You can spend money buying the DRM removal tools, but that would be foolish when the best of them are available for FREE as open source apps. DRM can be removed from Nook, Kobo, and Kindle books using these Calibre plugins.
Calibre is also a fantastic reader, organizer, and manager for books. It can organize your books in just about any order you want. It can open dozens of file formats. It can convert from just about any format into another.

If you try to convert from one format to another and you can’t, you can usually find a plugin that will enable you to do the task.

Another great advantage of the app is that you can use it to copy books from your Kindle to the computer or portable drive and vice versa. There are also internet instructions on how to transfer books from Calibre to your iPad.

Calibre is made for Windows, Mac, and Linux! If you are a user of, let’s say Ubuntu, you can download Calibre straight from your Ubuntu apps manager.
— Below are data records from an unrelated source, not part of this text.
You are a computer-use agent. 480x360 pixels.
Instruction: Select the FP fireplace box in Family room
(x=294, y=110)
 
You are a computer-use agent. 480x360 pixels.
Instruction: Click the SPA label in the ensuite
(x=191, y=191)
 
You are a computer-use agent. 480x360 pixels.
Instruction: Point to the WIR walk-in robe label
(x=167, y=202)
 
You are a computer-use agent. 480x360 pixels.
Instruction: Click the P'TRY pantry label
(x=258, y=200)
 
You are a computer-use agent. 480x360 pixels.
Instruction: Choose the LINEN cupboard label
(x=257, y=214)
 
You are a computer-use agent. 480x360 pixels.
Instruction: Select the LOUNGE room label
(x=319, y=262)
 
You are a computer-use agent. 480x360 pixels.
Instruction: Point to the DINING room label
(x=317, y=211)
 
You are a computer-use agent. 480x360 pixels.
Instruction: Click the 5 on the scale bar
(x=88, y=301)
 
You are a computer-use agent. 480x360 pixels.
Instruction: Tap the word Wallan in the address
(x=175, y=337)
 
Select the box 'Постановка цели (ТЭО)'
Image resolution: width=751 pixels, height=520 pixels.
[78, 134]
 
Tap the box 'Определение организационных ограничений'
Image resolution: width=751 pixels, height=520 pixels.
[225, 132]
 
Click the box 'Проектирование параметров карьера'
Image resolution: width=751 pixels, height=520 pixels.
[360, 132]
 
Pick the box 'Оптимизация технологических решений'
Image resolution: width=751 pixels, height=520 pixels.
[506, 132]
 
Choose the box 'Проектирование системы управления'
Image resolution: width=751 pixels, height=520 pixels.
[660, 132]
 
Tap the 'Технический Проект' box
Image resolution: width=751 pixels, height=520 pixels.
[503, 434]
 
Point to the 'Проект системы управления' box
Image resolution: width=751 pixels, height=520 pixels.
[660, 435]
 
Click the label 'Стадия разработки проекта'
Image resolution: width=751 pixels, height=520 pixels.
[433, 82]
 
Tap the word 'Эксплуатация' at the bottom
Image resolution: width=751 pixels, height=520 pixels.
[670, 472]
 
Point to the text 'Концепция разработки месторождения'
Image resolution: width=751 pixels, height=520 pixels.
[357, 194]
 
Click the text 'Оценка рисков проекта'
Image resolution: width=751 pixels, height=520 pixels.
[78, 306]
You can get a Dropbox account and back up your Calibre library so you can access it from any device. I have my Calibre library also stored in an external drive. You might think that is silly, but you never know what companies like Amazon, Kobo, Barnes & Noble may do in the future.

Your books should be forever yours. I am paranoid about sellers going out of business or denying me the books I paid for, in the future, for whatever reason.

I have not even touched the tip of the iceberg in terms of what Calibre can do. I honestly can say that it is the most useful tool I can have both as a reader. I could write another post on how useful it is to me as a writer.
No, I do not work for Calibre nor make any money from recommending it.  I benefit from the app and feel every reader should too. It is an Open Source App; this means that it is totally FREEEE!!!!